#### Exercise details:
Copy out the data below word for word, starting at the line containing "This screenshot has height=480, width=640." and ending after the line containing "center [836, 896].".

(Pixel coordinate grounding data)

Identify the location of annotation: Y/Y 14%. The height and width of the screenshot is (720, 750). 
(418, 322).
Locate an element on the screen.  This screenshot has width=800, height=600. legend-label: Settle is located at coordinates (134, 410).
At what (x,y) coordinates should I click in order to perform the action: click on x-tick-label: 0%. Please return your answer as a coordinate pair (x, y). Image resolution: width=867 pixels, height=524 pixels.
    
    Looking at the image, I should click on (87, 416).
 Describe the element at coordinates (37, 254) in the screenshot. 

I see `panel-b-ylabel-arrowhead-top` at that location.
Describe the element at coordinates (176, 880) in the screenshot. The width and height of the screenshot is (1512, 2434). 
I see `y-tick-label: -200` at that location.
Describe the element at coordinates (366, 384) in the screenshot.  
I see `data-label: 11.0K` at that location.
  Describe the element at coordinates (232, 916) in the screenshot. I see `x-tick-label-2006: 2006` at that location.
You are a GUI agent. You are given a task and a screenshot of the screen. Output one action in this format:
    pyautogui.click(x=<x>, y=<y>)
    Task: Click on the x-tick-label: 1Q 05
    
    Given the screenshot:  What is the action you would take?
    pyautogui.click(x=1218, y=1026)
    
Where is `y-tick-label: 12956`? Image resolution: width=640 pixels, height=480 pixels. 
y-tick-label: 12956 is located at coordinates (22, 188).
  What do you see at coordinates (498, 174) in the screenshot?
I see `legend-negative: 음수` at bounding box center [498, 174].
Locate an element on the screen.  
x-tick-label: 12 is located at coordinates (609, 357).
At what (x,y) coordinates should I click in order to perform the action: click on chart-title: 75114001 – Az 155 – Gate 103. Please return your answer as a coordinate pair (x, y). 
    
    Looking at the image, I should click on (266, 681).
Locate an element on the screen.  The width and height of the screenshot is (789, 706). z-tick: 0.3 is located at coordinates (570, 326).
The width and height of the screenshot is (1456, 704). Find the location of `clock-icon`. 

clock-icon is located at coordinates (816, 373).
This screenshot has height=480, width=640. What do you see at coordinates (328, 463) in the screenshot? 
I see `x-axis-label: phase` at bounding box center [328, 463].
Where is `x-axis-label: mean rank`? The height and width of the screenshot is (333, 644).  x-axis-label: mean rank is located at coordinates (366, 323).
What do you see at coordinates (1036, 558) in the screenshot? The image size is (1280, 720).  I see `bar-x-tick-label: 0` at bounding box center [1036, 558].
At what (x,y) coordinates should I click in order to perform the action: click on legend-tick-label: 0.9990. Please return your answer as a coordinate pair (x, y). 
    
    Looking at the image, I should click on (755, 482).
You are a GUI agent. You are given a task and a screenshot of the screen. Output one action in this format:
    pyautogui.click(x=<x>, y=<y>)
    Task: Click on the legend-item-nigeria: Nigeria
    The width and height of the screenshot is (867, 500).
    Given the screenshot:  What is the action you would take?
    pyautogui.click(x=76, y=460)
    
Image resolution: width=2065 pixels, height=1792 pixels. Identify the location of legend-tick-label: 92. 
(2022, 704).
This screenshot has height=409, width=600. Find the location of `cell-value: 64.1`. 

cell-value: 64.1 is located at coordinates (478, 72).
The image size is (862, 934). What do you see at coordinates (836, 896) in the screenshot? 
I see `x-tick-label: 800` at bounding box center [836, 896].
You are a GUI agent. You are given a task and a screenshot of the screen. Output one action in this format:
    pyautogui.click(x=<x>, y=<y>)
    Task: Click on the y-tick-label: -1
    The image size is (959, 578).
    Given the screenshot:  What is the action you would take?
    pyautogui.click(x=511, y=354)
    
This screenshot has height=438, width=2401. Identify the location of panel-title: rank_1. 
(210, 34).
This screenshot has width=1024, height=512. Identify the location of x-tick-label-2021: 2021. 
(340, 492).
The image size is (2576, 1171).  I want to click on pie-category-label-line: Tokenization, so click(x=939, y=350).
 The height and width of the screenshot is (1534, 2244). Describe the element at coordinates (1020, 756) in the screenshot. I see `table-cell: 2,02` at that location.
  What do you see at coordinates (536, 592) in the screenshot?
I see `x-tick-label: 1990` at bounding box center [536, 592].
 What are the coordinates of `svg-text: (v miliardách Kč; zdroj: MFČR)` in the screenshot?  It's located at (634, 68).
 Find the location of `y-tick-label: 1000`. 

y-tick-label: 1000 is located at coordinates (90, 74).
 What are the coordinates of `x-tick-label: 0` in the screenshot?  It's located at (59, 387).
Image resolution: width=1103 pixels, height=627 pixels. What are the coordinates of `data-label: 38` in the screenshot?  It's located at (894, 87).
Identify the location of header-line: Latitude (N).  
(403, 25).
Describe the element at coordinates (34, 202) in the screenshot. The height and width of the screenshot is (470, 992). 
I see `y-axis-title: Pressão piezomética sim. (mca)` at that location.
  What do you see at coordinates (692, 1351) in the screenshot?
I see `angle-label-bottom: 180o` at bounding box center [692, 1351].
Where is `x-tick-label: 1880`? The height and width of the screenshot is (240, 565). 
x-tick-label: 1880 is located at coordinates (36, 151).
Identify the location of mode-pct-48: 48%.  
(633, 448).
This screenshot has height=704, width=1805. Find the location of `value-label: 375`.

#### Your solution:
This screenshot has height=480, width=640. What do you see at coordinates (328, 463) in the screenshot? 
I see `x-axis-label: phase` at bounding box center [328, 463].
Where is `x-axis-label: mean rank`? The height and width of the screenshot is (333, 644).  x-axis-label: mean rank is located at coordinates (366, 323).
What do you see at coordinates (1036, 558) in the screenshot? The image size is (1280, 720).  I see `bar-x-tick-label: 0` at bounding box center [1036, 558].
At what (x,y) coordinates should I click in order to perform the action: click on legend-tick-label: 0.9990. Please return your answer as a coordinate pair (x, y). 
    
    Looking at the image, I should click on (755, 482).
You are a GUI agent. You are given a task and a screenshot of the screen. Output one action in this format:
    pyautogui.click(x=<x>, y=<y>)
    Task: Click on the legend-item-nigeria: Nigeria
    The width and height of the screenshot is (867, 500).
    Given the screenshot:  What is the action you would take?
    pyautogui.click(x=76, y=460)
    
Image resolution: width=2065 pixels, height=1792 pixels. Identify the location of legend-tick-label: 92. 
(2022, 704).
This screenshot has height=409, width=600. Find the location of `cell-value: 64.1`. 

cell-value: 64.1 is located at coordinates (478, 72).
The image size is (862, 934). What do you see at coordinates (836, 896) in the screenshot? 
I see `x-tick-label: 800` at bounding box center [836, 896].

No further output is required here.